Task to complete = Please reproduce the entries that follow, keeping each word intact.

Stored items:

<<<<

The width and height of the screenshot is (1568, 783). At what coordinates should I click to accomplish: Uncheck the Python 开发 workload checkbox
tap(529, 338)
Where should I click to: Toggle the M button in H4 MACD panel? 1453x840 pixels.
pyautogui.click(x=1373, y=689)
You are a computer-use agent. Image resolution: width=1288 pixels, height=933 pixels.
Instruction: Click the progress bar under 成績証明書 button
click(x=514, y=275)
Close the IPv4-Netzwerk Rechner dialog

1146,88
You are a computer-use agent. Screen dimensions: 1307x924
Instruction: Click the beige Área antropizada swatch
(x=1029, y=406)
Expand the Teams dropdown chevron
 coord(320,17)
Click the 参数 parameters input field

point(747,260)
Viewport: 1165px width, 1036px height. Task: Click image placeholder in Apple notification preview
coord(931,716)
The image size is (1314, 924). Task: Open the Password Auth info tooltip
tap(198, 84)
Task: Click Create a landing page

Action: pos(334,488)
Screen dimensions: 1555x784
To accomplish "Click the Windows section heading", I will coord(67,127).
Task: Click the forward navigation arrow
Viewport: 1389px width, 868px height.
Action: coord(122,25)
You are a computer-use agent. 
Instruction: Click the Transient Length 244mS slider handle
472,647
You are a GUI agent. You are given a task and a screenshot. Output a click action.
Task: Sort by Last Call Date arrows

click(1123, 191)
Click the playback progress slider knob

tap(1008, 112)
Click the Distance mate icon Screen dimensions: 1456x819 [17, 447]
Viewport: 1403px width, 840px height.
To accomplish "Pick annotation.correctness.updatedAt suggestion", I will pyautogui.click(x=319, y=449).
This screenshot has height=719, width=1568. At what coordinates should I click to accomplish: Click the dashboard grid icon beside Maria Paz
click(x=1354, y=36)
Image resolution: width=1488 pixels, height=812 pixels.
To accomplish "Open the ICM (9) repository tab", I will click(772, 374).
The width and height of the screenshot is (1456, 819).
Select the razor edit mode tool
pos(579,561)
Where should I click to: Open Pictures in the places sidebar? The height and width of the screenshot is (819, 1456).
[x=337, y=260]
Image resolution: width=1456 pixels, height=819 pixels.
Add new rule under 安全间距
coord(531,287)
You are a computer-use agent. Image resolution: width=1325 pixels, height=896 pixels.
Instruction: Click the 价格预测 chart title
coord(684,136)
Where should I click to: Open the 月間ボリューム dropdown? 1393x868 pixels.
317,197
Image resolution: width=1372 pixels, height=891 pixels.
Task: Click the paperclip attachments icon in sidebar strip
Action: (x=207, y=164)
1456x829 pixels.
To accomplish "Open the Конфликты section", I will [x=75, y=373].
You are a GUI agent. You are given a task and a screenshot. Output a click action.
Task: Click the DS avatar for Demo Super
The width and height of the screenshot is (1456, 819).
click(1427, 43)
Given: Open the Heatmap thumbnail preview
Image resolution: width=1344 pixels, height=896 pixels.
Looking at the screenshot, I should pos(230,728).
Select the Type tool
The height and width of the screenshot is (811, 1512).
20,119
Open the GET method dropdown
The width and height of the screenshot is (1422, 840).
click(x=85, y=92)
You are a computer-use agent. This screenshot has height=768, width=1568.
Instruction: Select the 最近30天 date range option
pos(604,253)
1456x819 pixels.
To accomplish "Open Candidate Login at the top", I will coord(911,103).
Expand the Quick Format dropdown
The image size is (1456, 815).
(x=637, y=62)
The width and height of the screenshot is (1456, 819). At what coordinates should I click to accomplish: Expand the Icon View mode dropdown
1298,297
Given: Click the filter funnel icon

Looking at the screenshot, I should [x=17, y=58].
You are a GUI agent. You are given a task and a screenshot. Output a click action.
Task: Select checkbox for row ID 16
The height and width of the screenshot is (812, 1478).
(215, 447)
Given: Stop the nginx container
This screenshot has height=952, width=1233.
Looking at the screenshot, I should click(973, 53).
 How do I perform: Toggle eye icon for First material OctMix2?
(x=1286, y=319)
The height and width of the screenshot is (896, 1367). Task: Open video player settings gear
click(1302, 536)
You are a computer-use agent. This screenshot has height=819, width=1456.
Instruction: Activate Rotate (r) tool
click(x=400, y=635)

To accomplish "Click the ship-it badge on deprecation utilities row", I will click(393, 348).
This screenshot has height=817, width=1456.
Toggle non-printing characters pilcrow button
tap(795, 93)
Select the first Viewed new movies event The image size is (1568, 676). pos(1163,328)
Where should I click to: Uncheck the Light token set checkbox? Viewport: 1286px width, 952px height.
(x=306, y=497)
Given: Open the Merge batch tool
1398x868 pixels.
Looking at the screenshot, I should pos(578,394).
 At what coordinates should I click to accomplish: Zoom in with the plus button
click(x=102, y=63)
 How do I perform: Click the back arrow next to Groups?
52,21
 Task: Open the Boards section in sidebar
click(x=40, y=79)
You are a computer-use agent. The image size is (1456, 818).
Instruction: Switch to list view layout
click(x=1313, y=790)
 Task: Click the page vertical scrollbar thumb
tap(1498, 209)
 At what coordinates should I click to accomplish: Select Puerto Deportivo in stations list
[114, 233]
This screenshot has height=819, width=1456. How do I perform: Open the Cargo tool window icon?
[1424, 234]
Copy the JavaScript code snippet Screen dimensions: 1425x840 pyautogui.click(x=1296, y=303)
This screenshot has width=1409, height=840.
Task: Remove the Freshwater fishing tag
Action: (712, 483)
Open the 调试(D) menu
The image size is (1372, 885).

>>>>

Output for this task =
The width and height of the screenshot is (1568, 783). At what coordinates should I click to accomplish: Uncheck the Python 开发 workload checkbox
tap(529, 338)
Where should I click to: Toggle the M button in H4 MACD panel? 1453x840 pixels.
pyautogui.click(x=1373, y=689)
You are a computer-use agent. Image resolution: width=1288 pixels, height=933 pixels.
Instruction: Click the progress bar under 成績証明書 button
click(x=514, y=275)
Close the IPv4-Netzwerk Rechner dialog

1146,88
You are a computer-use agent. Screen dimensions: 1307x924
Instruction: Click the beige Área antropizada swatch
(x=1029, y=406)
Expand the Teams dropdown chevron
 coord(320,17)
Click the 参数 parameters input field

point(747,260)
Viewport: 1165px width, 1036px height. Task: Click image placeholder in Apple notification preview
coord(931,716)
The image size is (1314, 924). Task: Open the Password Auth info tooltip
tap(198, 84)
Task: Click Create a landing page

Action: pos(334,488)
Screen dimensions: 1555x784
To accomplish "Click the Windows section heading", I will coord(67,127).
Task: Click the forward navigation arrow
Viewport: 1389px width, 868px height.
Action: coord(122,25)
You are a computer-use agent. 
Instruction: Click the Transient Length 244mS slider handle
472,647
You are a GUI agent. You are given a task and a screenshot. Output a click action.
Task: Sort by Last Call Date arrows

click(1123, 191)
Click the playback progress slider knob

tap(1008, 112)
Click the Distance mate icon Screen dimensions: 1456x819 [17, 447]
Viewport: 1403px width, 840px height.
To accomplish "Pick annotation.correctness.updatedAt suggestion", I will pyautogui.click(x=319, y=449).
This screenshot has height=719, width=1568. At what coordinates should I click to accomplish: Click the dashboard grid icon beside Maria Paz
click(x=1354, y=36)
Image resolution: width=1488 pixels, height=812 pixels.
To accomplish "Open the ICM (9) repository tab", I will click(772, 374).
The width and height of the screenshot is (1456, 819).
Select the razor edit mode tool
pos(579,561)
Where should I click to: Open Pictures in the places sidebar? The height and width of the screenshot is (819, 1456).
[x=337, y=260]
Image resolution: width=1456 pixels, height=819 pixels.
Add new rule under 安全间距
coord(531,287)
You are a computer-use agent. Image resolution: width=1325 pixels, height=896 pixels.
Instruction: Click the 价格预测 chart title
coord(684,136)
Where should I click to: Open the 月間ボリューム dropdown? 1393x868 pixels.
317,197
Image resolution: width=1372 pixels, height=891 pixels.
Task: Click the paperclip attachments icon in sidebar strip
Action: (x=207, y=164)
1456x829 pixels.
To accomplish "Open the Конфликты section", I will [x=75, y=373].
You are a GUI agent. You are given a task and a screenshot. Output a click action.
Task: Click the DS avatar for Demo Super
The width and height of the screenshot is (1456, 819).
click(1427, 43)
Given: Open the Heatmap thumbnail preview
Image resolution: width=1344 pixels, height=896 pixels.
Looking at the screenshot, I should pos(230,728).
Select the Type tool
The height and width of the screenshot is (811, 1512).
20,119
Open the GET method dropdown
The width and height of the screenshot is (1422, 840).
click(x=85, y=92)
You are a computer-use agent. This screenshot has height=768, width=1568.
Instruction: Select the 最近30天 date range option
pos(604,253)
1456x819 pixels.
To accomplish "Open Candidate Login at the top", I will coord(911,103).
Expand the Quick Format dropdown
The image size is (1456, 815).
(x=637, y=62)
The width and height of the screenshot is (1456, 819). At what coordinates should I click to accomplish: Expand the Icon View mode dropdown
1298,297
Given: Click the filter funnel icon

Looking at the screenshot, I should [x=17, y=58].
You are a GUI agent. You are given a task and a screenshot. Output a click action.
Task: Select checkbox for row ID 16
The height and width of the screenshot is (812, 1478).
(215, 447)
Given: Stop the nginx container
This screenshot has height=952, width=1233.
Looking at the screenshot, I should click(973, 53).
 How do I perform: Toggle eye icon for First material OctMix2?
(x=1286, y=319)
The height and width of the screenshot is (896, 1367). Task: Open video player settings gear
click(1302, 536)
You are a computer-use agent. This screenshot has height=819, width=1456.
Instruction: Activate Rotate (r) tool
click(x=400, y=635)

To accomplish "Click the ship-it badge on deprecation utilities row", I will click(393, 348).
This screenshot has height=817, width=1456.
Toggle non-printing characters pilcrow button
tap(795, 93)
Select the first Viewed new movies event The image size is (1568, 676). pos(1163,328)
Where should I click to: Uncheck the Light token set checkbox? Viewport: 1286px width, 952px height.
(x=306, y=497)
Given: Open the Merge batch tool
1398x868 pixels.
Looking at the screenshot, I should pos(578,394).
 At what coordinates should I click to accomplish: Zoom in with the plus button
click(x=102, y=63)
 How do I perform: Click the back arrow next to Groups?
52,21
 Task: Open the Boards section in sidebar
click(x=40, y=79)
You are a computer-use agent. The image size is (1456, 818).
Instruction: Switch to list view layout
click(x=1313, y=790)
 Task: Click the page vertical scrollbar thumb
tap(1498, 209)
 At what coordinates should I click to accomplish: Select Puerto Deportivo in stations list
[114, 233]
This screenshot has height=819, width=1456. How do I perform: Open the Cargo tool window icon?
[1424, 234]
Copy the JavaScript code snippet Screen dimensions: 1425x840 pyautogui.click(x=1296, y=303)
This screenshot has width=1409, height=840.
Task: Remove the Freshwater fishing tag
Action: (712, 483)
Open the 调试(D) menu
The image size is (1372, 885).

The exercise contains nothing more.